Häusliche Pflege ist, wenn ein Pflegebedürftiger
in seinem eigenen Haushalt oder im Haushalt eines anderen
(zum Beispiel Verwandten) gepflegt wird. Häusliche Pflegehilfe
erhalten auch Pflegebedürftige, die ein Zimmer im Altenwohnheim,
eine Wohnung oder eine Altenwohnung gemietet haben (Betreutes
Wohnen).
Pflegegeld (häusliche Pflege)
Pflegegeld erhalten Pflegebedürftige,
wenn die erforderliche Grundpflege und hauswirtschaftliche
Versorgung durch einen Verwandten oder Bekannten sichergestellt
wird. Das Pflegegeld, das sie dafür monatlich erhalten,
beträgt bei:
Pflegestufe I: 205 Euro
Pflegestufe II: 410 Euro
Pflegestufe III: 665 Euro
Wichtig! Seit diesem Jahr zahlen die Pflegekassen
künftig z.B. Demenzkranken bis zu 460 Euro pro Jahr (entspricht
ca. 38 Euro pro Monat) für zusätzliche Leistungen.
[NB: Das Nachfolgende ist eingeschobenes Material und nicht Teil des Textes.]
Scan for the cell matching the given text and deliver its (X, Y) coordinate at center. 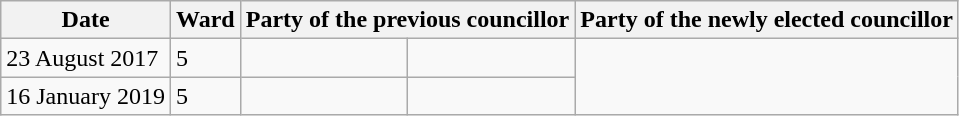
Party of the newly elected councillor (767, 20)
Date (86, 20)
16 January 2019 (86, 96)
23 August 2017 (86, 58)
Party of the previous councillor (408, 20)
Ward (205, 20)
Identify which cell holds the provided text, then report its (X, Y) central coordinate. 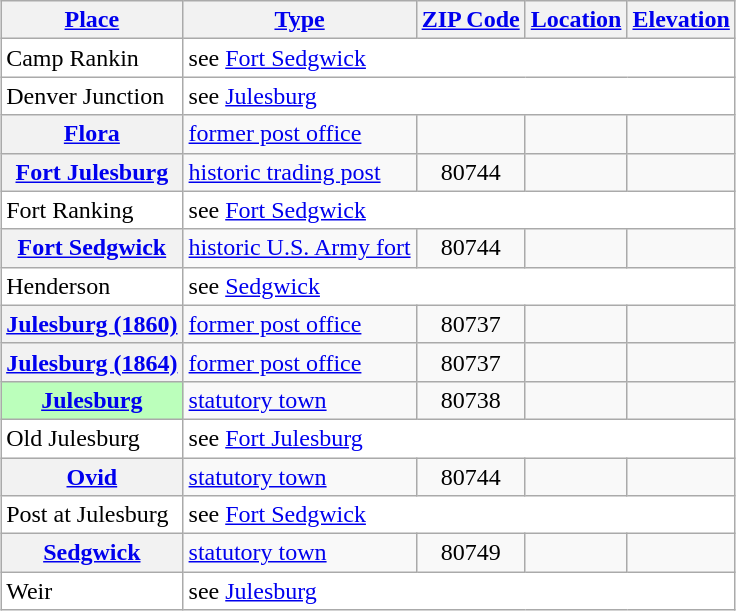
Type (300, 20)
Fort Ranking (92, 210)
Elevation (681, 20)
Julesburg (1860) (92, 324)
Ovid (92, 477)
see Fort Julesburg (459, 438)
Fort Sedgwick (92, 248)
ZIP Code (470, 20)
80749 (470, 553)
Flora (92, 134)
Fort Julesburg (92, 172)
Sedgwick (92, 553)
Location (576, 20)
see Sedgwick (459, 286)
Weir (92, 591)
Camp Rankin (92, 58)
Post at Julesburg (92, 515)
Julesburg (92, 400)
Old Julesburg (92, 438)
historic trading post (300, 172)
Julesburg (1864) (92, 362)
Denver Junction (92, 96)
historic U.S. Army fort (300, 248)
80738 (470, 400)
Place (92, 20)
Henderson (92, 286)
Extract the [x, y] coordinate from the center of the cell holding the provided text.  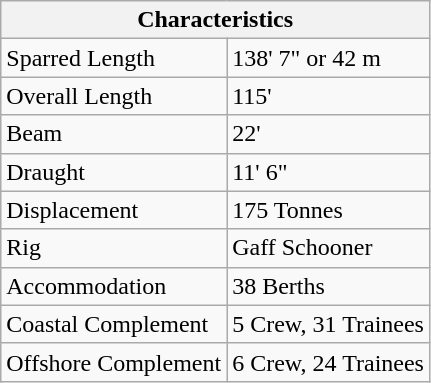
Gaff Schooner [328, 248]
38 Berths [328, 286]
Draught [114, 172]
Beam [114, 134]
6 Crew, 24 Trainees [328, 362]
Coastal Complement [114, 324]
Overall Length [114, 96]
Characteristics [216, 20]
175 Tonnes [328, 210]
138' 7" or 42 m [328, 58]
115' [328, 96]
5 Crew, 31 Trainees [328, 324]
Offshore Complement [114, 362]
Displacement [114, 210]
Rig [114, 248]
Accommodation [114, 286]
11' 6" [328, 172]
22' [328, 134]
Sparred Length [114, 58]
Identify which cell holds the provided text, then report its (x, y) central coordinate. 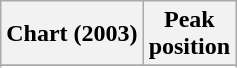
Peakposition (189, 34)
Chart (2003) (72, 34)
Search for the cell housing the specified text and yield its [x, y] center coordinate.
Der Grund: Viele Pflegebedürftige haben nämlich
einen erheblichen Bedarf an allgemeiner Beaufsichtigung und
Betreuung. Diese zusätzlichen Leistungen müssen
bei der jeweilig zuständigen Pflegekasse beantragt werden.
Der MDK prüft dann, ob diese zusätzlichen Leistungen
berechtigt sind. Voraussetzung: die Annerkennung der Demenzerkrankung.
Das heißt, der behandelnde Arzt muss die Erkrankung
zuvor diagnostiziert und attestiert haben.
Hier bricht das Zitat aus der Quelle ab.